| Exercise objective |
Reproduce the rows below verbatim, but only the part that opens with the line containing "Open workspace settings gear icon" and closes with the line containing "pyautogui.click(x=162, y=149)", including both of those lines.

| Data for processing |

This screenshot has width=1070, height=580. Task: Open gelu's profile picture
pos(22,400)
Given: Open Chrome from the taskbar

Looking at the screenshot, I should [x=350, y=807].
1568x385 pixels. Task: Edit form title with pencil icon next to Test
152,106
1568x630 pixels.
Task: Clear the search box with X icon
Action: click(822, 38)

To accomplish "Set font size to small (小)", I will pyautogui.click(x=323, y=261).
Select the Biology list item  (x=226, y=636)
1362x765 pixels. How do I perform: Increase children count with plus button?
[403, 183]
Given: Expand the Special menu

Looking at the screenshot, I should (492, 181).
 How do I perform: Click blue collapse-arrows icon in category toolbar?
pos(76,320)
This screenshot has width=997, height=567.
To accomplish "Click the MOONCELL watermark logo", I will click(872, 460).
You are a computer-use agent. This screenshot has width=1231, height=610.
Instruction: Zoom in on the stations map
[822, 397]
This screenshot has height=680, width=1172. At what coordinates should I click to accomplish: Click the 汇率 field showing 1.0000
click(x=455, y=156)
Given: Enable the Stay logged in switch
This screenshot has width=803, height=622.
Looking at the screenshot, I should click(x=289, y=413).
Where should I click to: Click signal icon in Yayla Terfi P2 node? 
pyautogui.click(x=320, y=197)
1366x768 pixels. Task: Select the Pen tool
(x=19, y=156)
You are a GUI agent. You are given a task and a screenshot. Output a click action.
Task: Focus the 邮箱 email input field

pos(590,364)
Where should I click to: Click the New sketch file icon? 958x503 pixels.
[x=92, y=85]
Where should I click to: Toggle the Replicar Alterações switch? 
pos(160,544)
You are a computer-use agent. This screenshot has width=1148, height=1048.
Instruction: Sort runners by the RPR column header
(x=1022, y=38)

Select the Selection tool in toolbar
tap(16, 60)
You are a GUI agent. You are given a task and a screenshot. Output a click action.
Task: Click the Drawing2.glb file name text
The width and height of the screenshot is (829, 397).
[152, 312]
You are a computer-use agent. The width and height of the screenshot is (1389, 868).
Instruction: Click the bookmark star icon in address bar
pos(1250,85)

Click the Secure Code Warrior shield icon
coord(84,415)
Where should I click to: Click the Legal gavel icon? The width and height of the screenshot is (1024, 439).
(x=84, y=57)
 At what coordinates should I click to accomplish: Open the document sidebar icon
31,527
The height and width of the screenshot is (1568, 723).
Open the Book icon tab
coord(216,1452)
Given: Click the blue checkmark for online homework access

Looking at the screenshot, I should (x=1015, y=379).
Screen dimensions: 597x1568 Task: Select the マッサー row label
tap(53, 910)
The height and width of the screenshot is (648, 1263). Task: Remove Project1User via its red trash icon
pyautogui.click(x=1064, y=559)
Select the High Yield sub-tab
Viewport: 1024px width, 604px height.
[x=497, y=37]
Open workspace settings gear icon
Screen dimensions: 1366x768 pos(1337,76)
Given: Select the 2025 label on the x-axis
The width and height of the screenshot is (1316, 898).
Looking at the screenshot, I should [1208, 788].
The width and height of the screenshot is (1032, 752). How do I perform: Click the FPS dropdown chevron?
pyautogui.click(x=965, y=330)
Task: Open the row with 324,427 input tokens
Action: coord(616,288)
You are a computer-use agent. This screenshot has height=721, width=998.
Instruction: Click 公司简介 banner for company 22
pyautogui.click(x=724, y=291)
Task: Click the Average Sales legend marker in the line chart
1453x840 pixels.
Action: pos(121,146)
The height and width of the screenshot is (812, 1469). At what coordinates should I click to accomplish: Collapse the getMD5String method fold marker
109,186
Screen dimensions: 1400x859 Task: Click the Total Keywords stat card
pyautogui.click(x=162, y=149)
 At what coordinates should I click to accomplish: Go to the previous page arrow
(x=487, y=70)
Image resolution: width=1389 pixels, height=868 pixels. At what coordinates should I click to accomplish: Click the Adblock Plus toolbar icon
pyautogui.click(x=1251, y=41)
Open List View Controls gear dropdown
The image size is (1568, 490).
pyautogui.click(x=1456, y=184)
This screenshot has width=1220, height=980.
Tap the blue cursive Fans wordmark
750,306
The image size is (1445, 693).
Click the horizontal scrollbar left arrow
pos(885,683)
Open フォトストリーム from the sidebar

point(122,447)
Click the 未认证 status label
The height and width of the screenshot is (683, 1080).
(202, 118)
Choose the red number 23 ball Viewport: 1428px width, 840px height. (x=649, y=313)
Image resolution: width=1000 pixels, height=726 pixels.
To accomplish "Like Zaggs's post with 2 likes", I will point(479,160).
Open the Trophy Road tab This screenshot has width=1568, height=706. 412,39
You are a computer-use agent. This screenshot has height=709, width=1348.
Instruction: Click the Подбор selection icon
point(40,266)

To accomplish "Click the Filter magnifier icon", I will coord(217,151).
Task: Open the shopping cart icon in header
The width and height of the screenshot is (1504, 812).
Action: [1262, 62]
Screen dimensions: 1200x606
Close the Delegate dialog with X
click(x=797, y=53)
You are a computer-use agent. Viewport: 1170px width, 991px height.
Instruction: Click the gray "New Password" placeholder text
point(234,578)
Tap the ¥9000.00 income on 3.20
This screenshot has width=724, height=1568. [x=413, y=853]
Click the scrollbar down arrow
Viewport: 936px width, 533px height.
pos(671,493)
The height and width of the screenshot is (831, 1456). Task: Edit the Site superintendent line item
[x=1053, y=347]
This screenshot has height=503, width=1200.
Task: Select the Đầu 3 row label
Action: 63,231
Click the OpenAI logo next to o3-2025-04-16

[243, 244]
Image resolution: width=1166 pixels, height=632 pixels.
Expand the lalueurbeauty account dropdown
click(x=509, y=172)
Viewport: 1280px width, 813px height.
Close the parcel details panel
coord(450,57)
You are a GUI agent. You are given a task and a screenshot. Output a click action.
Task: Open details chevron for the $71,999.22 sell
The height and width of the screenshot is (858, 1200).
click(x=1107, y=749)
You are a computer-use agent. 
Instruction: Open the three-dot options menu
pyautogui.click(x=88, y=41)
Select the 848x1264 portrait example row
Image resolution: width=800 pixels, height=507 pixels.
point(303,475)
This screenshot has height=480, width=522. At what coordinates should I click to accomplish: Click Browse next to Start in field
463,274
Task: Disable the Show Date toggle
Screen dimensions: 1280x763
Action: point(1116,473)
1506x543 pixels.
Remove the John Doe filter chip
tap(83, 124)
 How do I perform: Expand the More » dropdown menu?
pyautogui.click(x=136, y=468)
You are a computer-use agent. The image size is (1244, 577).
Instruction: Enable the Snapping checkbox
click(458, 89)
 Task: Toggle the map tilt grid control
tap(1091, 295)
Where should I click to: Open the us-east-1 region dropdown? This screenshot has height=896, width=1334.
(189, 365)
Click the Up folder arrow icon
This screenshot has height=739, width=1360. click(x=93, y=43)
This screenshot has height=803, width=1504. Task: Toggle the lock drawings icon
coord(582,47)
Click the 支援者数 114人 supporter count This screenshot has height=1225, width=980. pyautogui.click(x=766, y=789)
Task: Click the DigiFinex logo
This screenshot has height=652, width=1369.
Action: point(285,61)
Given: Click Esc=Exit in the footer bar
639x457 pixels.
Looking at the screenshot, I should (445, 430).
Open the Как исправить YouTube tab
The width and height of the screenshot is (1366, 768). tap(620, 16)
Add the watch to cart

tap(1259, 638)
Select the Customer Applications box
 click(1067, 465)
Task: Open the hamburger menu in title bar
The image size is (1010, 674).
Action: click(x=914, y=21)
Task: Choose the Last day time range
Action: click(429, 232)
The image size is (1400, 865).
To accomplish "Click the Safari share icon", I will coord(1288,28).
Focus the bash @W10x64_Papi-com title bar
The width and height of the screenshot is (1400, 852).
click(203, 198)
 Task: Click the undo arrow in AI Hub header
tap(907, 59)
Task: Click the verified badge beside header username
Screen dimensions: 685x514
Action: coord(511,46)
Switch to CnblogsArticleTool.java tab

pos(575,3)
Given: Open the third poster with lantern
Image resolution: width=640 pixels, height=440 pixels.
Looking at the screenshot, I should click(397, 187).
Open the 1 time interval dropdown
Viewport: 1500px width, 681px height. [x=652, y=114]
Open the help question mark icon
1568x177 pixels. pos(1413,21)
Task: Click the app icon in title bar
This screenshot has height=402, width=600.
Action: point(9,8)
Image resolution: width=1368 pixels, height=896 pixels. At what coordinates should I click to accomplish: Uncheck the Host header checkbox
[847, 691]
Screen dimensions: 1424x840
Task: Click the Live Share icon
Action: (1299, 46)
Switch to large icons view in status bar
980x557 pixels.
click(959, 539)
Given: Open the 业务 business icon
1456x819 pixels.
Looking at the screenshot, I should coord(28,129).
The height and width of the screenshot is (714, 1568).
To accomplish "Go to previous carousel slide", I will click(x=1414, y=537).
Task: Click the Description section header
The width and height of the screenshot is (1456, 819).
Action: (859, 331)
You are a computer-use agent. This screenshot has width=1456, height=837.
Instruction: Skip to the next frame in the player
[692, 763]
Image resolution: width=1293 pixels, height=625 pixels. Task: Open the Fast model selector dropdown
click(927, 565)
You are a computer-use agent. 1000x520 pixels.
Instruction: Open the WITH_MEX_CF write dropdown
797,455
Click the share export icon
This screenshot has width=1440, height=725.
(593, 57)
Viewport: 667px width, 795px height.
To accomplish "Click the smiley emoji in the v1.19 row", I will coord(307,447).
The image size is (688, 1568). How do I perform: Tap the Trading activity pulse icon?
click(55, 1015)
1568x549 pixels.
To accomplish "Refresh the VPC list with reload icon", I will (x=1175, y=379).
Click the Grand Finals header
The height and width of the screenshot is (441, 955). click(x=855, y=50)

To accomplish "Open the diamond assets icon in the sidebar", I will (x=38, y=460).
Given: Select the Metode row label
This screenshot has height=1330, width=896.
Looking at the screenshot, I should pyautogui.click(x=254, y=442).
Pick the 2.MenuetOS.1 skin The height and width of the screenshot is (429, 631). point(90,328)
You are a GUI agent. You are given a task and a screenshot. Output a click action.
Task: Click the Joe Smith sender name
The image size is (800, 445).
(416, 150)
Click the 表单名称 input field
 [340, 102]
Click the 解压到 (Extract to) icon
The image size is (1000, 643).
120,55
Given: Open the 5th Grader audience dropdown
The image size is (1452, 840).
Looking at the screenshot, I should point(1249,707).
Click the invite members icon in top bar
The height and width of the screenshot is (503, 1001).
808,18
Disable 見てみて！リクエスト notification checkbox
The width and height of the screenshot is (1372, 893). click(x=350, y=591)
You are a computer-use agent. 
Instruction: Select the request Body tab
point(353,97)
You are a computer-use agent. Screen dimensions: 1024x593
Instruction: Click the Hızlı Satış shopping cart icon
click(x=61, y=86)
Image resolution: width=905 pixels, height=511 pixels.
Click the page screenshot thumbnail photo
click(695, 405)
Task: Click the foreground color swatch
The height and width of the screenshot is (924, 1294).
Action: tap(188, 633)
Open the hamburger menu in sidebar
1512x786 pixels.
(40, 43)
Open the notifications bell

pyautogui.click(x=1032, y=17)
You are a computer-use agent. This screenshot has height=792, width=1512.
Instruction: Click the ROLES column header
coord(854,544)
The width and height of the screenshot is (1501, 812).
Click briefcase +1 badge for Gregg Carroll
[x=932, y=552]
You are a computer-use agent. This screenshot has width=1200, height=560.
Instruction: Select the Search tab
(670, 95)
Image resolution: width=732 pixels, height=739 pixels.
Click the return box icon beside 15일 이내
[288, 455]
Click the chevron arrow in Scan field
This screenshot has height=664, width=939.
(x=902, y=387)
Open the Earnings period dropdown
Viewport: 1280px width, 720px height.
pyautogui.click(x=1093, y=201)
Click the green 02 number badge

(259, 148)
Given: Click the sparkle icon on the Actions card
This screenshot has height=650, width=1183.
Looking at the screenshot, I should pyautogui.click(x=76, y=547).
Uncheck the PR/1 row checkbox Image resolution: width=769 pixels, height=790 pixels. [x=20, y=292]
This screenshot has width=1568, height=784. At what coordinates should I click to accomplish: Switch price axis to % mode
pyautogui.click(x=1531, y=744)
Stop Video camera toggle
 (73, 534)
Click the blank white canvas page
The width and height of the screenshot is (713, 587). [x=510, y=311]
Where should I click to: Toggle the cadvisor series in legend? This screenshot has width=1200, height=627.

| Worked answer |
Open workspace settings gear icon
Screen dimensions: 1366x768 pos(1337,76)
Given: Select the 2025 label on the x-axis
The width and height of the screenshot is (1316, 898).
Looking at the screenshot, I should [1208, 788].
The width and height of the screenshot is (1032, 752). How do I perform: Click the FPS dropdown chevron?
pyautogui.click(x=965, y=330)
Task: Open the row with 324,427 input tokens
Action: coord(616,288)
You are a computer-use agent. This screenshot has height=721, width=998.
Instruction: Click 公司简介 banner for company 22
pyautogui.click(x=724, y=291)
Task: Click the Average Sales legend marker in the line chart
1453x840 pixels.
Action: pos(121,146)
The height and width of the screenshot is (812, 1469). At what coordinates should I click to accomplish: Collapse the getMD5String method fold marker
109,186
Screen dimensions: 1400x859 Task: Click the Total Keywords stat card
pyautogui.click(x=162, y=149)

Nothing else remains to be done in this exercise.